Can you say GeoCities?

This situation reminds me of the dot-com “ads on your car” thing, which got so ridiculous that companies were actually giving away FREE CARS to people as long as they drove them around with ads on them.  How do you ever pay that back?  And how are those ads effective?  I guess there are a ton of marketing rubes out there who will buy any ad just to get the “exposure” – regardless of how out of context the exposure is.  Do they still sell ads on matchbooks?

But let’s not stop there.  For some reason I can’t get the economics of supply and demand out of my head.  If every single display surface online becomes a display ad, doesn’t that mean there will be an unlimited supply of online display advertising and so the value of online display ads will drop close to zero?  Perhaps a lot closer to the economic value most of these ads provide?

You tell me.

At least with eyeblack advertising, there is a limited supply – teams on televised sporting events (TV is actually the media, not the eyeblack).  That is, until somebody comes up with the idea of paying people to wear eyeblack ads – which can’t be too far away, can it?

Hey, I have an idea…want to make a billion dollars?  Know any marketing people just dying to buy this kind of “walking around” media?  Fortunately, I think the buy side has pushed back and is a lot smarter as a whole.

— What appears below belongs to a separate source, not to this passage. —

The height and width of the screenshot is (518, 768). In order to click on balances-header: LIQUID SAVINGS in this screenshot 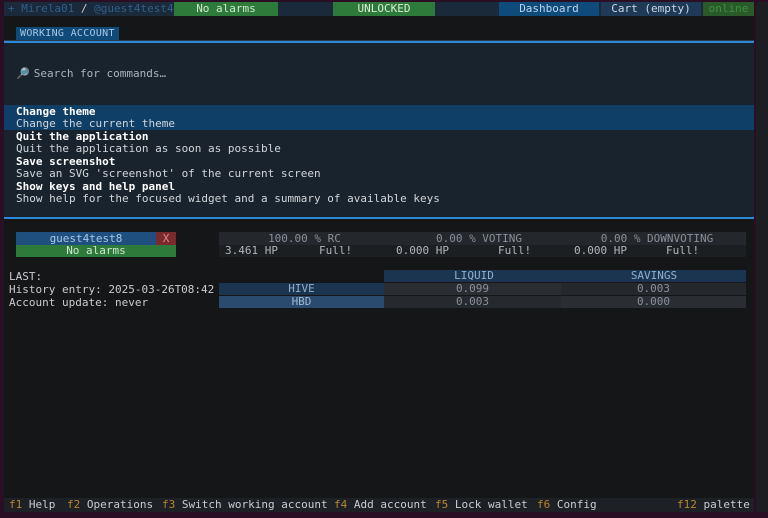, I will do `click(565, 276)`.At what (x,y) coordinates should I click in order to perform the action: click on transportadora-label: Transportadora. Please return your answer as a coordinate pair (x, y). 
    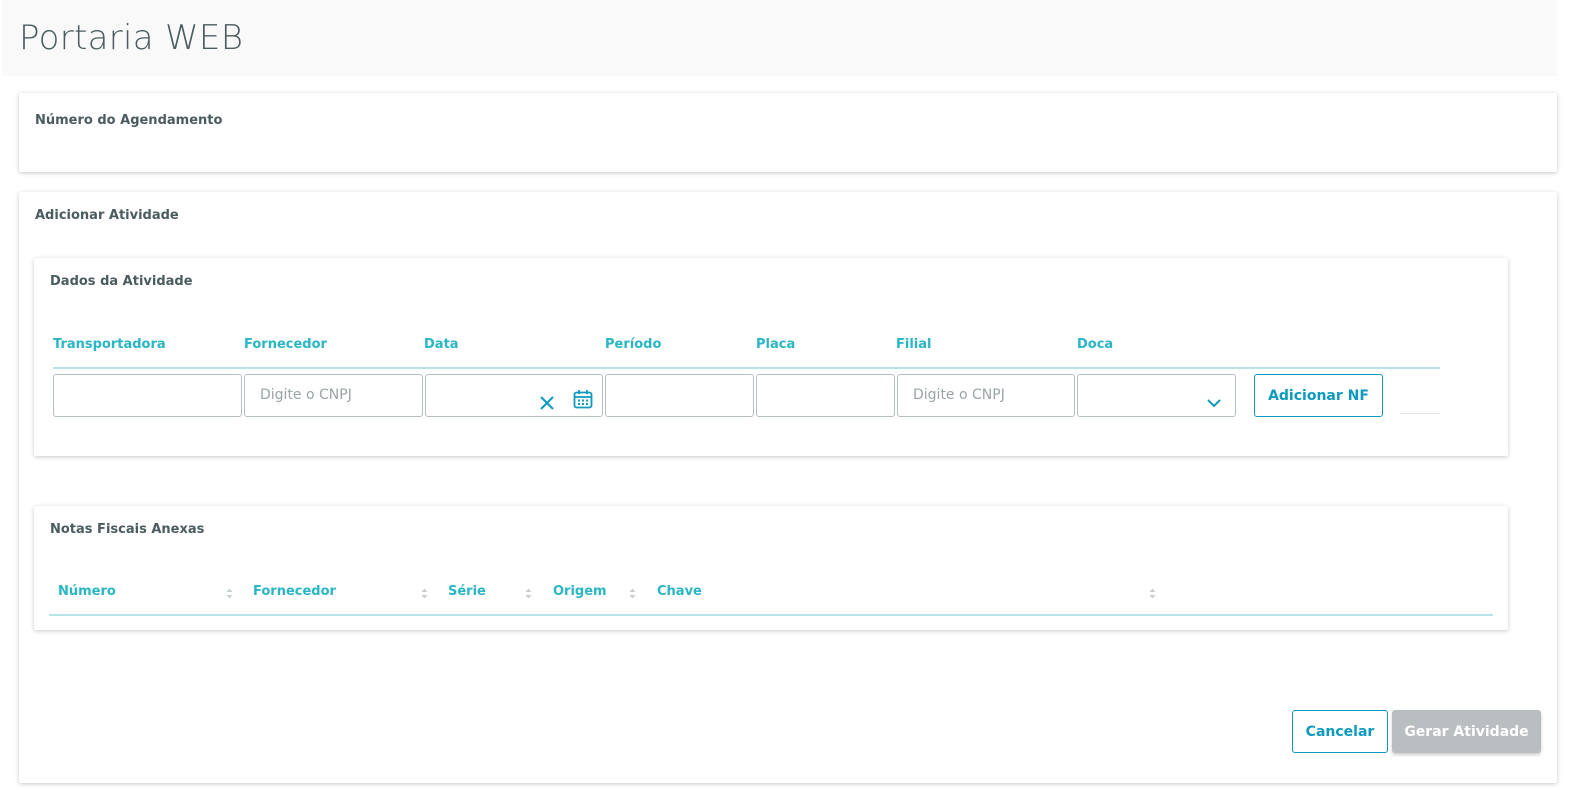
    Looking at the image, I should click on (110, 344).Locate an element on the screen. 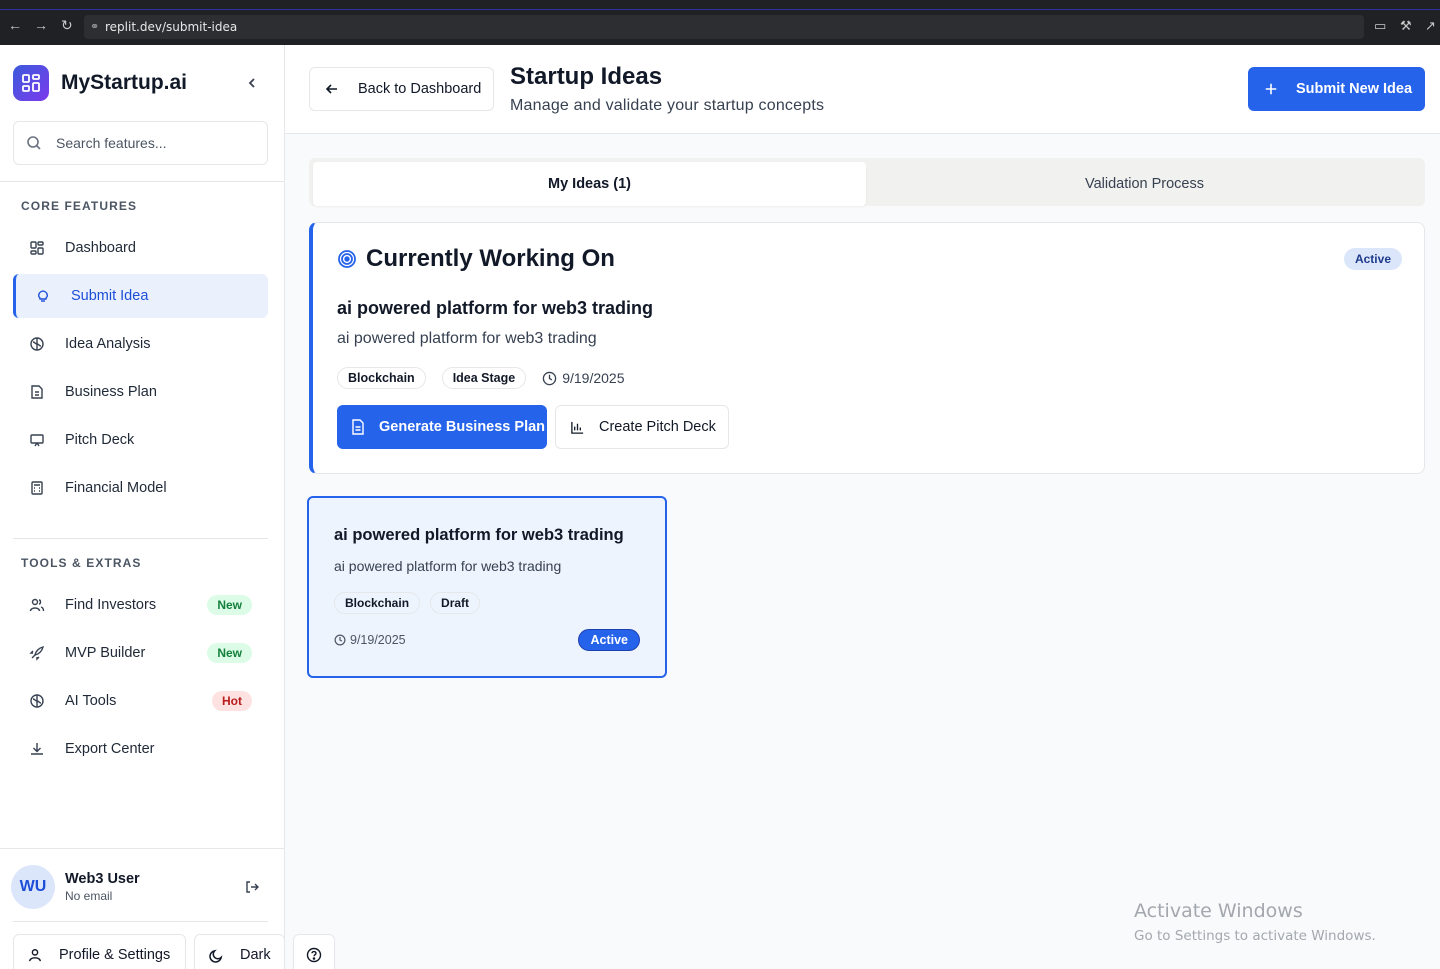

The above is not to say that specific exotic media will not work for certain very targeted applications.  The problem is in thinking any of this media is “mass” in nature, that it will be able to move the needle.  If the applications for this advertising are very narrow, then only certain narrow portions of the inventory have value, meaning the value of the companies is a lot lower than what is perceived.

Personally, I think the same thing will happen in mobile.  The killer advertising app for mobile is search, not display or audio, whether geo-intelligent or not.  Search fits the context of the user, just as search does online.  Free mobile services if you listen to an ad first?  C’mon folks, that model has been played and played online and it never works.  The combination of audience quality and the notion of being “forced” to pay attention do not equal great advertising results.

Your Ad Everywhere, as a whole, is an economically broken business model that delivers little value to either the advertiser or the audience.  Let’s just stop creating business models based solely on delivering display ads to people.

I suggest to you the test for the viability of an “network effect” display ad business model is very simple: ask the audience, would you pay for this service / application / access?  If the answer is no, the audience is not a viable advertising audience.  If the answer is yes, then you can look for ways to reduce billing by introducing the right kind of advertising.  This means, of course, that these networks will be much smaller, but have a high quality audience worth advertising to.

If you start with free, you have already poisoned the audience for any ad model relying on “impressions”.